BEGIN Given data

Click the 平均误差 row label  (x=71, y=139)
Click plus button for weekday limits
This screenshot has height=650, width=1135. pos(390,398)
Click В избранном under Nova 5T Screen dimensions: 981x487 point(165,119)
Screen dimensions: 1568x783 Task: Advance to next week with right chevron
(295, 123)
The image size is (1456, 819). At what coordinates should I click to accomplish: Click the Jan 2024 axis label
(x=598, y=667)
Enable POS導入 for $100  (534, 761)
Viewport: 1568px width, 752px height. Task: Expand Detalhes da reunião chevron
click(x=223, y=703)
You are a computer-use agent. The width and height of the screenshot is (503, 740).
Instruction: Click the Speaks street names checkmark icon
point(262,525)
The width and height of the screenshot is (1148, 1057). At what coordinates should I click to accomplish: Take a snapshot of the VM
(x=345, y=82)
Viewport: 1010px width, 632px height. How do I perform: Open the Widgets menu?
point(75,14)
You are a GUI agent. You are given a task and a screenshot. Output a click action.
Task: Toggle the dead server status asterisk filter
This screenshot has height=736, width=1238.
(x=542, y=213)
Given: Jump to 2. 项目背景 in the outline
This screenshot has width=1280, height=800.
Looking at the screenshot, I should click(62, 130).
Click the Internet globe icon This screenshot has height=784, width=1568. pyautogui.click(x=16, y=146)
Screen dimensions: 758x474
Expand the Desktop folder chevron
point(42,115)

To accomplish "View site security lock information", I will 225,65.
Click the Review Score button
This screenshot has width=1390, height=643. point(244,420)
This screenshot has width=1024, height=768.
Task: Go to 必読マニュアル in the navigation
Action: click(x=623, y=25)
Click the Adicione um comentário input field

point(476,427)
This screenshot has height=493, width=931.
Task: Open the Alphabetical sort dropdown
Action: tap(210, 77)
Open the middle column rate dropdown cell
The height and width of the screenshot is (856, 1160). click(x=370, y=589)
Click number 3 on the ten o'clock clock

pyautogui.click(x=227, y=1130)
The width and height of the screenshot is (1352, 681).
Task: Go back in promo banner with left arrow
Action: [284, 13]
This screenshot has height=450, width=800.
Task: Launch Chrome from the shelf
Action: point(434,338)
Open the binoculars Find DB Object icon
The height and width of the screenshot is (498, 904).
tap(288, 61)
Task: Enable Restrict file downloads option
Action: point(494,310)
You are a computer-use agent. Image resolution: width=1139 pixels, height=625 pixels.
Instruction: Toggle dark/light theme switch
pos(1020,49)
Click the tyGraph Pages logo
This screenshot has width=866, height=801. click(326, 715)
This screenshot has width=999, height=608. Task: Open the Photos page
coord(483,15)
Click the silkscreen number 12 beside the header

END Given data

**What the task requires:** Your answer should consist of the lines from the line with "Open the middle column rate dropdown cell" through the last line of the data, set down exactly, both included.

**Solution:**
Open the middle column rate dropdown cell
The height and width of the screenshot is (856, 1160). click(x=370, y=589)
Click number 3 on the ten o'clock clock

pyautogui.click(x=227, y=1130)
The width and height of the screenshot is (1352, 681).
Task: Go back in promo banner with left arrow
Action: [284, 13]
This screenshot has height=450, width=800.
Task: Launch Chrome from the shelf
Action: point(434,338)
Open the binoculars Find DB Object icon
The height and width of the screenshot is (498, 904).
tap(288, 61)
Task: Enable Restrict file downloads option
Action: point(494,310)
You are a computer-use agent. Image resolution: width=1139 pixels, height=625 pixels.
Instruction: Toggle dark/light theme switch
pos(1020,49)
Click the tyGraph Pages logo
This screenshot has width=866, height=801. click(326, 715)
This screenshot has width=999, height=608. Task: Open the Photos page
coord(483,15)
Click the silkscreen number 12 beside the header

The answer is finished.